> [ARBEITSAUFTRAG 1]
Gib aus dem Nachruf auf Stewart Granger die Stelle wörtlich wieder, beginnend bei „Stewart Granger spielte“ und endend bei „einem Western unterschied.“.
> [ARBEITSAUFTRAG 2]
Liste alle Filmtitel auf, die im Nachruf auf Stewart Granger in Großbuchstaben stehen.

18. August 1993 | Süddeutsche Zeitung | Nachruf | Stewart Granger

Ein Offizier und Gentleman

Stewart Granger ist tot

Es sei schlimm genug, hat er gesagt, sein Leben damit zu verbringen, annehmbare Filme zu machen: „Aber so wie ich, mit schlechten Filmen, ist es doch ziemlich entmutigend.“ Das ist eine ziemlich ernüchternde Bilanz für einen, der mit Lang und Dieterle, Brooks und Cukor, Hathaway und Thorpe gearbeitet hat und dessen sechzig Filme das England der Vierziger, das Amerika der fünfziger und das Europa der sechziger Jahre umfassen. Diese Unzufriedenheit bringt aber auch zum Ausdruck, was das Publikum unterschwellig spürte: die Kluft zwischen Anspruch und Ausdruck, Image und Selbstverständnis, Möglichkeit und Wirklichkeit. Stewart Granger gehörte jener verlorenen Generation des späten Hollywood an, die zwischen Rom und Madrid ihr Leben mit ihren Filmen auszusöhnen versuchte: Abenteurer mit beschränkter Haftung.

Sein wirklicher Name war James Stewart. Und vielleicht zehrte schon das an seiner Selbstachtung, daß ein anderer mit diesem Namen Rollen spielte, die ihm als Stewart Granger verwehrt blieben. Noch bezeichnender wirkt jedoch sein Mittelname Lablache, der durchaus seine Entsprechung fand im kolonialen Snobismus und der graumelierten Outriertheit seiner Rollen. Wo seinem Landmann Cary Grant die englische Herkunft Klasse verlieh, da schien sie Granger immer zu behindern. Als Draufgänger war er immer zu sehr Gentleman und als Gentleman zu sehr Schönling. Er war kein tasmanischer Teufel wie Errol Flynn, sondern ein Londoner, der in Epsom auf dem College war und am Old Vic gespielt hatte – auch wenn er 1956 die amerikanische Staatsbürgerschaft angenommen hat. In den Salons fühlte er sich weiterhin eher zuhause als in den Saloons, aber manchmal machte gerade diese Deplaziertheit den Reiz seiner Rollen aus.

Stewart Granger spielte in DIE LETZTE JAGD (1955) und in DIE LETZTE SAFARI (1967), hat Löwen, Wale und Büffel gejagt und dabei jenen Sportsgeist an den Tag gelegt, der das Britische Empire aufbauen half. Er glänzte mit Mantel und Degen in SCARAMOUCHE und BEAU BRUMMELL, in DER GEFANGENE VON ZENDA und MOONFLEET, weil er dort mit Eleganz seinen Mangel an Leichtfüßigkeit wettmachen und seine Schwermut mit Leichtsinn paaren konnte. Und Granger war ein idealer Old Surehand, weil das, was ihn von einem Cowboy unterschied, ziemlich genau das war, was die Filme von einem Western unterschied.
„Das Leben ist eine Hure“, hat er unlängst gesagt, „und dann stirbt man.“ Im Alter von 80 Jahren ist er jetzt in Santa Monica gestorben.

> [BEREITGESTELLTES MATERIAL]
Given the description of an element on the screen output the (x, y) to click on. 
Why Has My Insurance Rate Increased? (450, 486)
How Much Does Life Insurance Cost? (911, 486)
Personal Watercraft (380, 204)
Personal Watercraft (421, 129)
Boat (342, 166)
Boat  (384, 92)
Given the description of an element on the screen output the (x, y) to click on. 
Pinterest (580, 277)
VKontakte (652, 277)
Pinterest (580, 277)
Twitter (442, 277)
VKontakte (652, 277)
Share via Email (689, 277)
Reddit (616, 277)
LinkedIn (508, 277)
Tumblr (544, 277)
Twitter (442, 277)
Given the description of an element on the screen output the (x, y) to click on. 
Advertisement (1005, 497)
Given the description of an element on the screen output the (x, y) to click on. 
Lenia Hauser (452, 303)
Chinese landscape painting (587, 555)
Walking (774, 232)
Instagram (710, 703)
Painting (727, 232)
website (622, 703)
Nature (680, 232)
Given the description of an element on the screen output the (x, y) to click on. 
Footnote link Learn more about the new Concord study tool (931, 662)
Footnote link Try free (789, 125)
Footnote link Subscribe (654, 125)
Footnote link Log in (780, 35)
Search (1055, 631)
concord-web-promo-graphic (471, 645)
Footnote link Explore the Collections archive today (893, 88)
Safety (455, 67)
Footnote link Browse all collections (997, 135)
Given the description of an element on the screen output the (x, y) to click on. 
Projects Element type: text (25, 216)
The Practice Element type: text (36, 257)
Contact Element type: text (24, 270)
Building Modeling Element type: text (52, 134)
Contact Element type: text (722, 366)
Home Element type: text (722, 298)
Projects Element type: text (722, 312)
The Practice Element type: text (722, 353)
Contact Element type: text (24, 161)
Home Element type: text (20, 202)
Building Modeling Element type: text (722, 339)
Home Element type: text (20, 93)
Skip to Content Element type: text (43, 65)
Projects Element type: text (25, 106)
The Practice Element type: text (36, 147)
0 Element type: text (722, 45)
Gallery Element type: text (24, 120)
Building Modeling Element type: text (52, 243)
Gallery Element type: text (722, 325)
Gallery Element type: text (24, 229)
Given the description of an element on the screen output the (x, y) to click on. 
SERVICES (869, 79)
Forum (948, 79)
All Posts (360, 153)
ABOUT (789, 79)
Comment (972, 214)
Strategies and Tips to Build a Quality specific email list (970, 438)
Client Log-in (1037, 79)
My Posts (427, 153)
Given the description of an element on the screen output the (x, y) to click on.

> [LÖSUNGSTEIL 1]
Stewart Granger spielte in DIE LETZTE JAGD (1955) und in DIE LETZTE SAFARI (1967), hat Löwen, Wale und Büffel gejagt und dabei jenen Sportsgeist an den Tag gelegt, der das Britische Empire aufbauen half. Er glänzte mit Mantel und Degen in SCARAMOUCHE und BEAU BRUMMELL, in DER GEFANGENE VON ZENDA und MOONFLEET, weil er dort mit Eleganz seinen Mangel an Leichtfüßigkeit wettmachen und seine Schwermut mit Leichtsinn paaren konnte. Und Granger war ein idealer Old Surehand, weil das, was ihn von einem Cowboy unterschied, ziemlich genau das war, was die Filme von einem Western unterschied.

> [LÖSUNGSTEIL 2]
DIE LETZTE JAGD
DIE LETZTE SAFARI
SCARAMOUCHE
BEAU BRUMMELL
DER GEFANGENE VON ZENDA
MOONFLEET